En outre, Bruno Gazeau souligne que ces pannes géantes s’ajoutent « à des retards récurrents des trains, ce qui témoigne d’un problème plus global de l’entreprise ferroviaire : dispose-t-elle de moyens financiers suffisants pour pouvoir entretenir son réseau vieillissant ? », se demande-t-il. Un avis partagé en partie par Willy Colin, ancien porte-parole de l’Association des voyageurs usagers de chemin de fer : « à chaque nouvelle panne, les explications de la SNCF restent floues et on ne sait pas au final comment elle est arrivée. Le risque zéro n’existe pas, mais la question est de savoir si la SNCF avait la possibilité d’éviter cette panne. Ses services de maintenance sont-ils suffisamment efficaces ? Est-ce du à un manque de moyens ? », s’interroge-t-il.

Le système d’information des voyageurs est-il efficace ?

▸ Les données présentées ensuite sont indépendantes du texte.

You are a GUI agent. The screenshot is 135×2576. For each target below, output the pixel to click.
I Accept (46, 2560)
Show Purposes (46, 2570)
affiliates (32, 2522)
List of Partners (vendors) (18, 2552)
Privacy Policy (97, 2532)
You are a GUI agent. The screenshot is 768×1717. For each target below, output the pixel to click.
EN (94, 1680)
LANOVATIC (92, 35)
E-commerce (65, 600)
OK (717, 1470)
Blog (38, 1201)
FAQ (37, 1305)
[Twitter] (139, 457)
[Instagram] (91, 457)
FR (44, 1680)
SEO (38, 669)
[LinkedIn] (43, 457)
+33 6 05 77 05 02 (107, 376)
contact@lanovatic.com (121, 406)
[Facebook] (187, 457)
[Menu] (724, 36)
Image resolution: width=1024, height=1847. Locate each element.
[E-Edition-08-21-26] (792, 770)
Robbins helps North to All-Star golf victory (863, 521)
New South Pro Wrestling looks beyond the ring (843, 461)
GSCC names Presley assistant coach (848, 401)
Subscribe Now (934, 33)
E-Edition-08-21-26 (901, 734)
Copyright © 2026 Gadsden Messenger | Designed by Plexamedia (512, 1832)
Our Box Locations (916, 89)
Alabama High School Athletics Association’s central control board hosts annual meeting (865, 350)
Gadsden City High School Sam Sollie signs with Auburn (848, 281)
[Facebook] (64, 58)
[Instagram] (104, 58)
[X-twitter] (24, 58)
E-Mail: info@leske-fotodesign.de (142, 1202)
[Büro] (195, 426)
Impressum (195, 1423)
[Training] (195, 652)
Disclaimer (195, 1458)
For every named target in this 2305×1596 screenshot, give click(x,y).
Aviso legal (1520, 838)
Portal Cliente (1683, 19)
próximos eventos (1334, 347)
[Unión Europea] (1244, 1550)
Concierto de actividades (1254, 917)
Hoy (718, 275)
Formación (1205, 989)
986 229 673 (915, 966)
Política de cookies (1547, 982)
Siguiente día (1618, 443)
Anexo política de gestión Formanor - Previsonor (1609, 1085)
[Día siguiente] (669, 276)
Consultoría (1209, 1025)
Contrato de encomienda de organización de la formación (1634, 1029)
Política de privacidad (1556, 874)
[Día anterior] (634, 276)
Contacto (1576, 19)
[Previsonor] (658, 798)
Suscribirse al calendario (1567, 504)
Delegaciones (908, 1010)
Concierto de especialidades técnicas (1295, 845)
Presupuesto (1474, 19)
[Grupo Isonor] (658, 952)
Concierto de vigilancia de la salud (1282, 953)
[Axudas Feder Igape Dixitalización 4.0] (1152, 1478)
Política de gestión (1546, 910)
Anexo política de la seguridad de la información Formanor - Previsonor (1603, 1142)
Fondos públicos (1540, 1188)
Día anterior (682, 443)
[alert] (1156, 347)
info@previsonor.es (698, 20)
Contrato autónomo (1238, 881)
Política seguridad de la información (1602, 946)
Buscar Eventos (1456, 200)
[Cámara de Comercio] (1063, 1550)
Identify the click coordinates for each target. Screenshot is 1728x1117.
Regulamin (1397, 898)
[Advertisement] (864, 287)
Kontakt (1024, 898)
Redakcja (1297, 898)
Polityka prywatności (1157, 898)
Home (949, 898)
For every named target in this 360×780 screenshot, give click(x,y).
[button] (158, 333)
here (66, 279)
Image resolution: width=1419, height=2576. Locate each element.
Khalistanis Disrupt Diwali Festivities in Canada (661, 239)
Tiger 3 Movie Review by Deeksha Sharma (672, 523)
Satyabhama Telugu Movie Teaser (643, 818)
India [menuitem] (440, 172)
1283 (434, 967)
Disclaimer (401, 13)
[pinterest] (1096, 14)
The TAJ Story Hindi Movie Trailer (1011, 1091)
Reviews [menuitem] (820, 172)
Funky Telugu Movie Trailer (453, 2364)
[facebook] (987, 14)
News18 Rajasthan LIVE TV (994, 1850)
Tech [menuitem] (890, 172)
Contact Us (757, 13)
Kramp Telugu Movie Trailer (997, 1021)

Dans le hall de la gare Montparnasse dimanche, les agents d’accueil de la SNCF (les gilets rouges) ont été assaillis de questions par des voyageurs, partagés entre colère, impatience et inquiétude. De nombreux voyageurs  se sont d’ailleurs plaints sur les réseaux sociaux de ne pas avoir obtenu suffisamment d’informations quant à la durée de la panne, les solutions de replis possibles… « La SNCF communique de manière contradictoire et non coordonnée. Or, en cas de problème de transports, les gens veulent obtenir des informations rapidement sur la situation pour pouvoir s’organiser », indique Willy Colin. Bruno Gazeau est du même avis : « La SNCF offre une information optimale lorsque les perturbations des trains sont prévisibles (grèves, travaux sur une ligne…), mais là où le bât blesse, c’est lorsqu’elles ne le sont pas. L’information n’est alors pas centralisée. Il faut impérativement que l’entreprise professionnalise sa communication », affirme-t-il.

Interogée par 20 Minutes, la SNCF reconnaît qu’elle a des progrès à faire : « aujourd’hui nos clients veulent recevoir une information personnalisée sur leur smartphone. Et se mettre en capacité de le faire pour nos 5 millions de voyageurs par jour, nécessite des nouveaux process. Par ailleurs, aujourd’hui, la rapidité de transmission de l’information aux gilets rouges n’est pas optimale », indique l’entreprise ferroviaire.

La gestion de crise est-elle efficace ?

Ce dimanche, après avoir constaté la panne géante, la SNCF a demandé dimanche aux voyageurs qui le pouvaient de repousser leur voyage. Des liaisons ont quand même été assurées vers Nantes, Bordeaux et Rennes à partir de la gare d’Austerlitz et à raison d’un TGV par heure aller-retour.

D’après Alain Krakovitch, directeur général de SNCF Transilien, cela a permis de faire circuler 70 % des 250 TGV qui étaient programmés. Un plan de secours, qui sur ce point, a été salué par les experts du ferroviaire : « Il y a quelques années, il n’y avait pas de plan B en cas de panne, la SNCF a donc progressé dans ce domaine », déclare Willy Colin. « Ce dimanche, les voyageurs ont très vite été orientés vers la gare d’Austerlitz. Cette solution était efficace, même si tous les trains n’ont pas pu partir et arriver là-bas, en raison de la petite taille de la gare d’Austerlitz », reconnaît aussi Bruno Gazeau. « Le processus de remboursements dans ce genre de situation est aussi beaucoup plus simple et rapide qu’il y a quelques années », ajoute Willy Colin. La SNCF a d’ailleurs promis aux usagers qu’ils pourraient se faire rembourser pendant un mois. Une petite consolation.